Calcination effect on the magneto-optical properties of vanadium substituted NiFe2O4 nanoferrites

Abstract

Vanadium substituted nickel ferrite nanoparticles (NPs), NiFe2−xVxO4 (0.0 ≤ x ≤ 0.3) were prepared by sol–gel approach. The influence of calcination on the magnetic and optical properties of NiFe2−xVxO4 (0.0 ≤ x ≤ 0.3) NPs were investigated deeply. The lattice parameters ‘a’ are almost constant with V-substitution for as-prepared and calcined samples. It was found that the calcination process both increased the crystallites size and removed the impurity phases in all products.
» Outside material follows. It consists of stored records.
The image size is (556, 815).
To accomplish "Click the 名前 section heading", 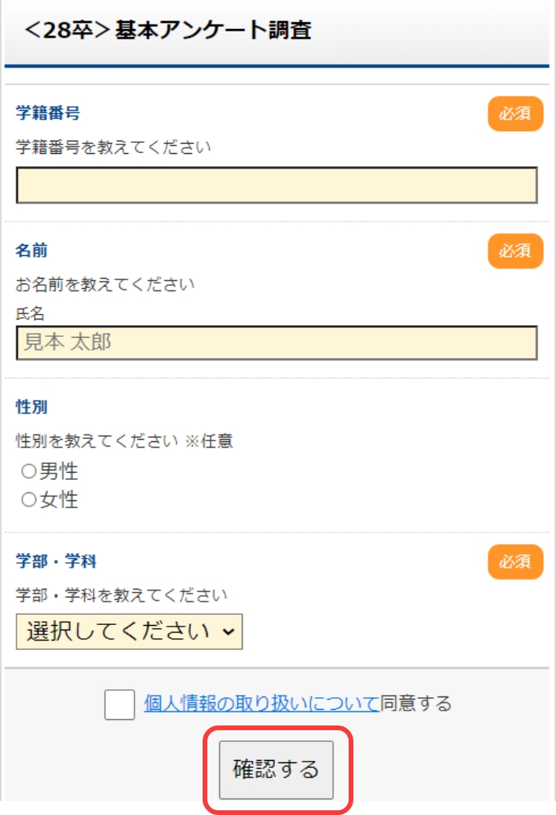I will [x=31, y=250].
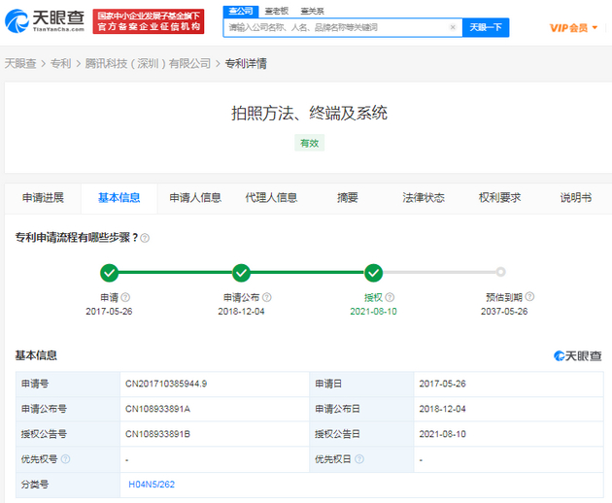Click the help icon beside 申请 step

[125, 297]
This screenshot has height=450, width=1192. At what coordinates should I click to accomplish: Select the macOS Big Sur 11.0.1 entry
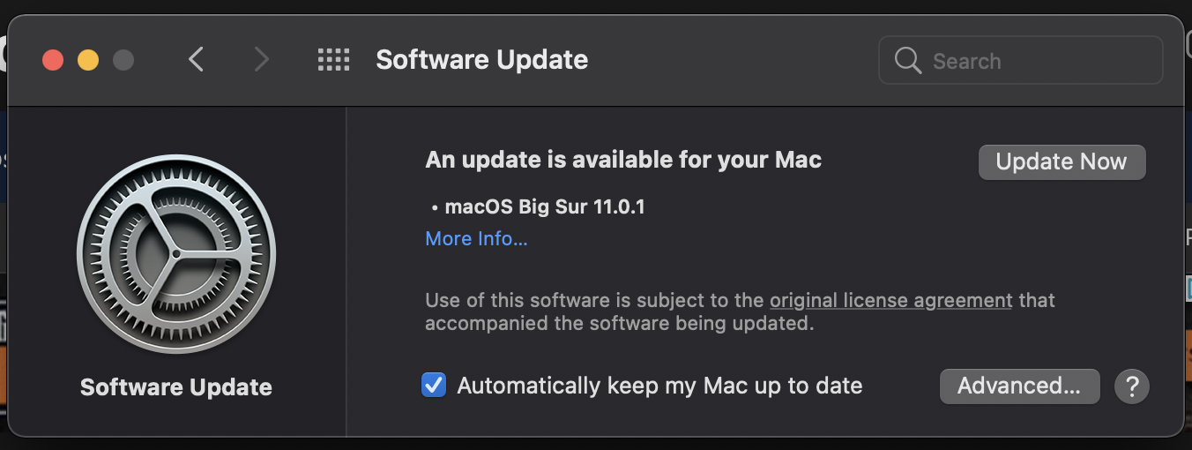click(x=539, y=207)
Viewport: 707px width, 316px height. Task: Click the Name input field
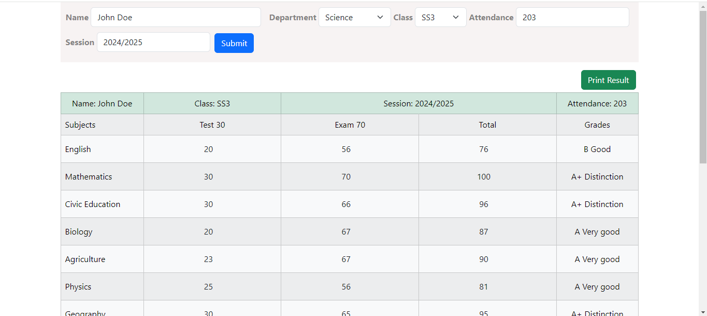pyautogui.click(x=176, y=17)
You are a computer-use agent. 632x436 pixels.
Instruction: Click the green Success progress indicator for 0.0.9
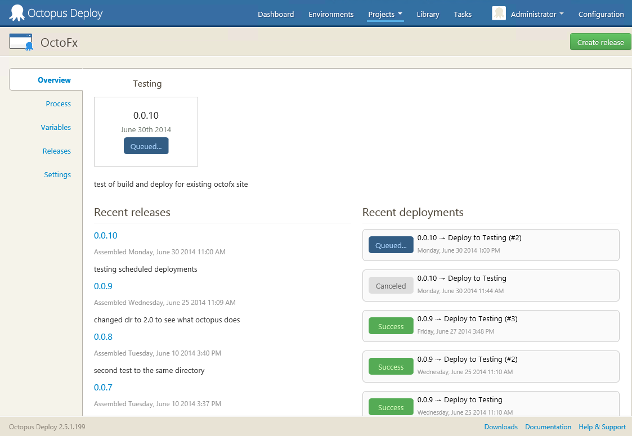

The values of optical energy band gap, Eg, are in range of 1.38–1.69 eV and 1.39–1.56 eV for as-prepared and calcined samples, respectively. The specific magnetic parameters such as saturation magnetization Ms, remanence Mr, coercivity Hc, squareness ratio (SQR) and magnetic moment $$n_{B}$$ were determined from magnetization versus applied field measurements. The various M(H) curves exhibit ferromagnetic behavior at room temperature and 10 K. A decrease in Ms, Mr and $$n_{B}$$ values was observed with Vanadium substitution. However, an increase in Hc value was observed. The obtained magnetic results are primarily resulted from the substitution of Fe ions with V ions that will weaken the A–B super-exchange interactions. Besides, the calcination step leads to an improvement in the various Ms, Mr and $$n_{B}$$ parameters. This enhancement is due to the enlargement of crystallites size (or grains size) and the strengthening of the A–B exchange interactions caused by the calcination effect. Nevertheless, the enlargement in the crystallites size is followed by a reduction in Hc values.